Regarding using maps of Paris, there was a time when I would walk about Paris with a notebook and draw my own map as I went along with all of the crooked angles and curves and the odd intersections. Later at home, I would compare what I had done to a real map to see how far off I was in terms of the compass points. Usually my handmade route had very little relation to reality because that streets are often going off at an angle even when you don't realize it.
|
|
|
Maps
Jan 4, 2014 16:16:18 GMT
Post by htmb on Jan 4, 2014 16:16:18 GMT
In the past I've taken photos of intersection signs and compared them to maps later. It also helps for when I get lost. I can just refer back to the photos on my camera, kind of like dropping breadcrumbs along the way.
|
|
|
Maps
Jan 4, 2014 16:25:13 GMT
Post by Deleted on Jan 4, 2014 16:25:13 GMT
I have to say the same as everyone else. Wow. That is some major flying you have done, Kerouac. I wonder if there is any air-line or flight that stands out to you, just off-hand, for any reason?
|
|
|
Maps
Jan 4, 2014 17:18:17 GMT
Post by bjd on Jan 4, 2014 17:18:17 GMT
htmb, Michelin makes a good large paper map of Paris. You can easily find one in a store like Gibert or a large supermarket with a book section.
|
|
|
Maps
Jan 4, 2014 17:41:44 GMT
Post by htmb on Jan 4, 2014 17:41:44 GMT
Perfect! Thanks for the information, bjd.
|
|
|
Maps
Jan 4, 2014 19:22:48 GMT
Post by bjd on Jan 4, 2014 19:22:48 GMT
|
|
|
Maps
Jan 4, 2014 19:41:03 GMT
Post by Deleted on Jan 4, 2014 19:41:03 GMT
Every map imaginable can be bought at FNAC in Paris or at the IGN shop on rue de la Verrerie just behind the BHV/Marais.
|
|
|
Maps
Jan 4, 2014 19:50:09 GMT
Post by htmb on Jan 4, 2014 19:50:09 GMT
Thanks for the link, bjd. There seems to be a similar map on the US version of Amazon.
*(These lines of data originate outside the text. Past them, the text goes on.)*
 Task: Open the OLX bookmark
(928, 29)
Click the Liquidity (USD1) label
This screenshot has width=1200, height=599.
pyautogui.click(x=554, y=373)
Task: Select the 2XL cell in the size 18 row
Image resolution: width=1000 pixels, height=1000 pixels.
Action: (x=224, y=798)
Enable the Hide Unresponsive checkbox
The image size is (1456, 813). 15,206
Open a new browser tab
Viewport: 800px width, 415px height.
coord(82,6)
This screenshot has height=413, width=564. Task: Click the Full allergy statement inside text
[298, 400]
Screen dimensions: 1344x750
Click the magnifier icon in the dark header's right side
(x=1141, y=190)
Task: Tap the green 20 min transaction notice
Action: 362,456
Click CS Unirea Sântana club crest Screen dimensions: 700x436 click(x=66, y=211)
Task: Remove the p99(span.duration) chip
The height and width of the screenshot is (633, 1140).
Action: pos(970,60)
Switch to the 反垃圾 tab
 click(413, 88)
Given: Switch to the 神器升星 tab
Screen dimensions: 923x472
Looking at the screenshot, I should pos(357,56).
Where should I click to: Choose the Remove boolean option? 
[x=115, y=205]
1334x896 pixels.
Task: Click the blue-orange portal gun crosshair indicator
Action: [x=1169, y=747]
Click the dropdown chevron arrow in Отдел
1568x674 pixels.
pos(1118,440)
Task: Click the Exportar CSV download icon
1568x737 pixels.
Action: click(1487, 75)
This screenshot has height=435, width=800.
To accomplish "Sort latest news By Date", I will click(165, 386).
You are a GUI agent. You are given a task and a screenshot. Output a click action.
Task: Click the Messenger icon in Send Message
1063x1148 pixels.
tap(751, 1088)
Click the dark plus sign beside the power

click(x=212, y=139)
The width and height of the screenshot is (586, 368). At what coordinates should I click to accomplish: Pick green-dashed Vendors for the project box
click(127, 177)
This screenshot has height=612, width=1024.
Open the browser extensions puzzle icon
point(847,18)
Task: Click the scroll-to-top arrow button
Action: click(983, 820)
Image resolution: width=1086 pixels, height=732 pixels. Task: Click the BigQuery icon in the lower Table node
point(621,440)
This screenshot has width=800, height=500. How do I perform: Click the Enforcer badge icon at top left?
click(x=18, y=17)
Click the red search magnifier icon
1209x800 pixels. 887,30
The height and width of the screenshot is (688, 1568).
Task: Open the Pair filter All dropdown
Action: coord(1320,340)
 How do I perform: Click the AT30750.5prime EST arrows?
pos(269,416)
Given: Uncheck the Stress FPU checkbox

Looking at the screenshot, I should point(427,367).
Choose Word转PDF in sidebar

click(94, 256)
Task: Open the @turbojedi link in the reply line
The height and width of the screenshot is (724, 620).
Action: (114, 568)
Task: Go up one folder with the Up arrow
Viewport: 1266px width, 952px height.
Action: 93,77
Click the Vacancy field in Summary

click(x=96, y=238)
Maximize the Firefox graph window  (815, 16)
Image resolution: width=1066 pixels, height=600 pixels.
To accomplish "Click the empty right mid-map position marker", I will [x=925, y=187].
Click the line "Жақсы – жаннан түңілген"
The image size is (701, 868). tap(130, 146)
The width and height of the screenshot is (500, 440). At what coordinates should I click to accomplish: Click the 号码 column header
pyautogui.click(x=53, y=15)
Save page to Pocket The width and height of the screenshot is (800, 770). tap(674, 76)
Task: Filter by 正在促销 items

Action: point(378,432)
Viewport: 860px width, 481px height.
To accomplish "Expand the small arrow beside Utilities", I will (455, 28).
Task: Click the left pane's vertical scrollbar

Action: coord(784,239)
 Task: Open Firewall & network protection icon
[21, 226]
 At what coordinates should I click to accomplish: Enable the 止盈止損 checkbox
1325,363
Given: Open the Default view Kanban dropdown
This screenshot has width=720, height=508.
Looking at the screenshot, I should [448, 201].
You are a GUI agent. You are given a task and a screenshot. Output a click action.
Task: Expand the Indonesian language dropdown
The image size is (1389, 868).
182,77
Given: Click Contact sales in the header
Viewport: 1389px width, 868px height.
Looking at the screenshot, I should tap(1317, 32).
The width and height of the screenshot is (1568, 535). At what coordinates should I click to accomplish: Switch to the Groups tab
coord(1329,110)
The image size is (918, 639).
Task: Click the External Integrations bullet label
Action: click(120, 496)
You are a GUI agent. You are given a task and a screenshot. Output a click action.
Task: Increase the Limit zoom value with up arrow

How big is the map you have now?
|
|
|
Maps
Jan 4, 2014 20:14:15 GMT
Post by mossie on Jan 4, 2014 20:14:15 GMT
I guess the Michelin is the way to go.
I was going to suggest the cheapskate method. next time you are in a Metro station ask the clerk for "un grand plan avec rues".
|
|
|
Maps
Jan 4, 2014 20:18:51 GMT
Post by htmb on Jan 4, 2014 20:18:51 GMT
I have a really good French booklet type of a map of Paris, and a little single page, fold-up map. Both are plastic coated and have served me well for a few years. What I'm looking for now is a large size map that I can tape to the wall and mark my paths around the city. I'm a very visual person, and this type of thing could be helpful, plus I can see where I went after the fact.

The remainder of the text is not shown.